Referring to George Orwell's vision of a surveillance state, Mr Winnick 
added: "To walk blindfolded into 1984 is not anything that anybody in 
their right mind would want."

Michael Parker of NO2ID, which campaigns against ID cards, said the 
figures showed the state's desire to gather more information about 
people. "We are living in a surveillance state."

The report shows that in the last nine months of 2006, there were 
253,557 applications to intercept private communications under 
surveillance laws. It is understood that most were approved.
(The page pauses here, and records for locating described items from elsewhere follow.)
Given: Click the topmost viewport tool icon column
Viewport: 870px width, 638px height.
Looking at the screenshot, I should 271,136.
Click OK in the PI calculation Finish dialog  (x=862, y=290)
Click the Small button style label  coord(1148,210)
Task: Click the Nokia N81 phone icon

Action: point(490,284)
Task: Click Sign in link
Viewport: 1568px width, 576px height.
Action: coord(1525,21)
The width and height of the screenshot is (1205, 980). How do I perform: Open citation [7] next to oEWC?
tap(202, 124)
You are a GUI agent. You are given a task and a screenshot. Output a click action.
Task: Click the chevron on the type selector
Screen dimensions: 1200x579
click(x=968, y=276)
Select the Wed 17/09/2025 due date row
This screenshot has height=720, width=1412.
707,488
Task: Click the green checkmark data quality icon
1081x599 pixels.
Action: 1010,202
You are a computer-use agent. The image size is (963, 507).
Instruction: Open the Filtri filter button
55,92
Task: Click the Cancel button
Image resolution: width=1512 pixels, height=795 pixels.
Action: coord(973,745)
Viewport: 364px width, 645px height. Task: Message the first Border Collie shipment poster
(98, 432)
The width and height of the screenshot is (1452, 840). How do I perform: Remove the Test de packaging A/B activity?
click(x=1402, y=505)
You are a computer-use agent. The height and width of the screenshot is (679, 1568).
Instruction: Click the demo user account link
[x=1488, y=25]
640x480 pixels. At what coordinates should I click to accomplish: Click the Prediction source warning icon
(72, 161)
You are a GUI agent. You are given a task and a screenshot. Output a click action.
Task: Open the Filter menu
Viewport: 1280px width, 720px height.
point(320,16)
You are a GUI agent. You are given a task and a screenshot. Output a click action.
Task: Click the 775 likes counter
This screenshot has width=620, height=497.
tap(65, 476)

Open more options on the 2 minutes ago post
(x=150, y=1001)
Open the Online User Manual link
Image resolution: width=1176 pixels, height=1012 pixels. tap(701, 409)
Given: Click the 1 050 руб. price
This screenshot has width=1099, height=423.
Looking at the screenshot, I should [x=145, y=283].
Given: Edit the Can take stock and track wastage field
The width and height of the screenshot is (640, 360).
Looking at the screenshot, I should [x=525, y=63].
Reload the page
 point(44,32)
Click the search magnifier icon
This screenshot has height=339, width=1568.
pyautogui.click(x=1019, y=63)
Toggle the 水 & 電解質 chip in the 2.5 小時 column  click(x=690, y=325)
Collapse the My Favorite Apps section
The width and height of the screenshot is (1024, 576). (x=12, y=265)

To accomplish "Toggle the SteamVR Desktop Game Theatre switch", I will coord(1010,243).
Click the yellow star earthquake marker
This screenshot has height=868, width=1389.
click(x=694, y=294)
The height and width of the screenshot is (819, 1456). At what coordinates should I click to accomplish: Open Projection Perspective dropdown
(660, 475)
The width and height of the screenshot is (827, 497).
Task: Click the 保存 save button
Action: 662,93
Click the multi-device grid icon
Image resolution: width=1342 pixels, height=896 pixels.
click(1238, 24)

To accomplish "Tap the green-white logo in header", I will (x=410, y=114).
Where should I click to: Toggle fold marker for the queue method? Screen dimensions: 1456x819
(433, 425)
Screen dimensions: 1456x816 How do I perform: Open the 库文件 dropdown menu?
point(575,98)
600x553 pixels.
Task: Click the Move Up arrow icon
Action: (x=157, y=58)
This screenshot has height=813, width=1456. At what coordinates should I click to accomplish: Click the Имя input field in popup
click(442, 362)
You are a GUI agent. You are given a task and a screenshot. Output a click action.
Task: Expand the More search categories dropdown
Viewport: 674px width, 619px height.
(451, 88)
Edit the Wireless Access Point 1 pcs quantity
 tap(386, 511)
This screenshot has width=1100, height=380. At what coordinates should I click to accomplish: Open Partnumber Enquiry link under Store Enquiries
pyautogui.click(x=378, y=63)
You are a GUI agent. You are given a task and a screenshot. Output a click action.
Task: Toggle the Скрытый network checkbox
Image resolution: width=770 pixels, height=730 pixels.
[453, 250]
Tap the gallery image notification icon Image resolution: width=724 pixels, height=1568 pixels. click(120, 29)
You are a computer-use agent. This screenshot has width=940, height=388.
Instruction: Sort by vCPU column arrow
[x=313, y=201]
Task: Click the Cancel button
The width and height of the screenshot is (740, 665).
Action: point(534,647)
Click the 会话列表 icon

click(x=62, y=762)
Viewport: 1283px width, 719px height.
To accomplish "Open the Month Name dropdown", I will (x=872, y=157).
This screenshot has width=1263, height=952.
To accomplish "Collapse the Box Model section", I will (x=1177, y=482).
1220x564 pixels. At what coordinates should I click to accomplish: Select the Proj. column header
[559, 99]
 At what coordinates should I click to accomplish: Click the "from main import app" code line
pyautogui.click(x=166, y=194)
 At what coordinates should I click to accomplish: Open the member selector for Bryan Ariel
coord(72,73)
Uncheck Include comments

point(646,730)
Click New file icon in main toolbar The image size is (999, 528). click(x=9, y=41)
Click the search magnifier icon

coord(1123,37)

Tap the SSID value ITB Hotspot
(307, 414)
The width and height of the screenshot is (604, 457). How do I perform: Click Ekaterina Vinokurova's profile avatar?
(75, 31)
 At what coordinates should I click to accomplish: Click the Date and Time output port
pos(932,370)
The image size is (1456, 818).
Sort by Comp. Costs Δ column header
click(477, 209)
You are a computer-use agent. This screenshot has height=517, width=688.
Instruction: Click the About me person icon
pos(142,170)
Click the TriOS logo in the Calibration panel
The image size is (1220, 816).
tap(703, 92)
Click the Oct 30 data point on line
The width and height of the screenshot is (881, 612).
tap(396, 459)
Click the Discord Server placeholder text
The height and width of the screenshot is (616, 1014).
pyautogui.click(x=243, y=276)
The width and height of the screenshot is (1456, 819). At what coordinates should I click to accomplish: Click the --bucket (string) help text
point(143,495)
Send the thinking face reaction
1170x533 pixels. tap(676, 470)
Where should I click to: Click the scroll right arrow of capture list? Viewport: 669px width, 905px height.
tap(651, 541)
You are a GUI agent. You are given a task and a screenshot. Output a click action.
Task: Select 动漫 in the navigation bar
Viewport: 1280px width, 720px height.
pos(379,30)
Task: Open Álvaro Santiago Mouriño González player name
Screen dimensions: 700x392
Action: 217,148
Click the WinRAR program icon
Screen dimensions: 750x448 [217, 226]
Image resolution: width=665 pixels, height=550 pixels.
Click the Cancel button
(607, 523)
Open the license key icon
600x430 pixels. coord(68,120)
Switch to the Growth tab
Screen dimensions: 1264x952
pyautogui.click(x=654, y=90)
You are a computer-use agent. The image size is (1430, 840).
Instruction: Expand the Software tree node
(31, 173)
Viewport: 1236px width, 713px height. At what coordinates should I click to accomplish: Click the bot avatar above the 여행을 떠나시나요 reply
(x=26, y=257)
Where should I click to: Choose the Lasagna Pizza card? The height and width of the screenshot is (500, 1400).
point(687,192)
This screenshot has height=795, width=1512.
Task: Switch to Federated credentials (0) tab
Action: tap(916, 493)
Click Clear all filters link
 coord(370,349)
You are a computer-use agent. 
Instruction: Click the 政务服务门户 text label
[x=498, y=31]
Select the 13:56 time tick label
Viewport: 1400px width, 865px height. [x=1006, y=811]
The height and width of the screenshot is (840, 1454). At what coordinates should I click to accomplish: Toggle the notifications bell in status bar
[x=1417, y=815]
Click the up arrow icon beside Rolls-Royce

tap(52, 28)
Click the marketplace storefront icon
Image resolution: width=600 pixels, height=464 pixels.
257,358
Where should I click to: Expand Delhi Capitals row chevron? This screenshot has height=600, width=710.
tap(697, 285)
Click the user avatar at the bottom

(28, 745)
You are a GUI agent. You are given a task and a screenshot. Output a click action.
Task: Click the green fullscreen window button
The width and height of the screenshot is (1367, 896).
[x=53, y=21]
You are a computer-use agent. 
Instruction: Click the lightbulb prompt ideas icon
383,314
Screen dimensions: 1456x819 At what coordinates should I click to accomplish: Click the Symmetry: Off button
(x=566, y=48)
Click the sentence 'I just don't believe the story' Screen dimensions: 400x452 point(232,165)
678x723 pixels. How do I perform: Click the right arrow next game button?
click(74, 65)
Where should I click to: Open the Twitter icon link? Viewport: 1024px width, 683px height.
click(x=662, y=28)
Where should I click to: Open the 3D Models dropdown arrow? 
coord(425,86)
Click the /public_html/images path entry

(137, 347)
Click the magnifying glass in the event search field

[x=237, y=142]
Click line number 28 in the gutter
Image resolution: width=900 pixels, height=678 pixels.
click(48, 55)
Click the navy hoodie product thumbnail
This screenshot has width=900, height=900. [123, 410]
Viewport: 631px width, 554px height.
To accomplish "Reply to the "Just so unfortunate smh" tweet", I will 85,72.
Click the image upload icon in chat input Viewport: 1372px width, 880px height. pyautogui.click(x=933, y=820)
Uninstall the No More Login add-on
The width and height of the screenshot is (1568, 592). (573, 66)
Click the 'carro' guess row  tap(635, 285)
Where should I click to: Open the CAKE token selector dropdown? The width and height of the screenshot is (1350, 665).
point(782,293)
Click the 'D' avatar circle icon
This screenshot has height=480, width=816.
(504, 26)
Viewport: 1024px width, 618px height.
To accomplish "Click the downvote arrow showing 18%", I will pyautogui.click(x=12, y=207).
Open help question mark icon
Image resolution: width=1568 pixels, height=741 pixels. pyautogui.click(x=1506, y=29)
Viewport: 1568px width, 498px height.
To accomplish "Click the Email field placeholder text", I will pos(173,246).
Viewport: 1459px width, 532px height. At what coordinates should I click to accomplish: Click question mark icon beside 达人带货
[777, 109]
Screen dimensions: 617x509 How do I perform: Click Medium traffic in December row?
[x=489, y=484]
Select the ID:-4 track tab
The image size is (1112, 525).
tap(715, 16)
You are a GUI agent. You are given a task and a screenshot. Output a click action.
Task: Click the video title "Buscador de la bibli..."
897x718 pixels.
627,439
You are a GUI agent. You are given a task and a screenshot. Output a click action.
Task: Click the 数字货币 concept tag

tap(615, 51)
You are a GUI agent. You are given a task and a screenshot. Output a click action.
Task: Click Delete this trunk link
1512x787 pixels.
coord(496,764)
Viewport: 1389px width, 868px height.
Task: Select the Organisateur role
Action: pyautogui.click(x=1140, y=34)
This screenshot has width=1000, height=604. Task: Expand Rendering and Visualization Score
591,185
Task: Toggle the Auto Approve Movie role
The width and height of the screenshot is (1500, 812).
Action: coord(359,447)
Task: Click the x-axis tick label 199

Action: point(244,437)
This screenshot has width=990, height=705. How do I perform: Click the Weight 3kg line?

In that period 122 local authorities sought to obtain people's private 
communications in more than 1,600 cases.

Councils are among more than 600 public bodies with the power to monitor 
people's private communications.

Senior council officers are given the power to authorise surveillance in 
order to catch fly-tippers, benefit fraudsters and rogue traders. 
However, intelligence agencies must seek the permission of ministers 
while police need approval from chief constables.

Eric Pickles, the Conservative local government spokesman, said the use 
of surveillance powers against suspected fly-tippers was "completely 
over the top."

Sir Paul, a senior judge with access to secret intelligence material, 
also reported 1,088 incidents where public bodies broke the rules on 
surveillance operations.

His report covers interception activities over a total of 264 days, 
during which time new applications for interception were made at a rate 
of 960 each day.

This did not include warrants personally issued by the Foreign Secretary 
and the Northern Ireland Secretary - thought to be several thousand - 
which are kept secret.

Each application under the Regulation of Investigatory Powers Act can 
cover several means of communication used by one named person, or all 
communications to and from a named building.

The Local Government Association defended the use of the powers against 
people "ruining the countryside or trying to take the taxpayer for a ride".

Eric Metcalfe, a barrister who advises Justice, a civil rights group, 
called the findings "disturbing". He added: "Putting the Home Secretary 
in charge of authorising interceptions is like putting the fox in charge 
of the henhouse."

Shami Chakrabarti, the director of Liberty, said: "It beggars belief 
that in a nine-month period, based on these figures, the entire City of 
Westminster could have had their phones tapped - yet Britain remains one 
of the few Western countries that won't allow this evidence to be used 
in court … to prosecute criminals and terrorists."

But Sir Paul confirmed that MI5 and other intelligence agencies remain 
opposed to any change in the law.

Everybody seems to be listening in

A total of 653 state bodies — including 474 councils — have the power to 
intercept private communications.

Bugging is usually carried out by MI5, MI6, GCHQ and the police and most 
people are targeted on suspicion of terrorism or serious crime.

But under laws that came into force eight years ago hundreds of public 
bodies can carry out surveillance.

These include the Financial Services Authority, the Ambulance Service 
and local fire authorities and prison governors.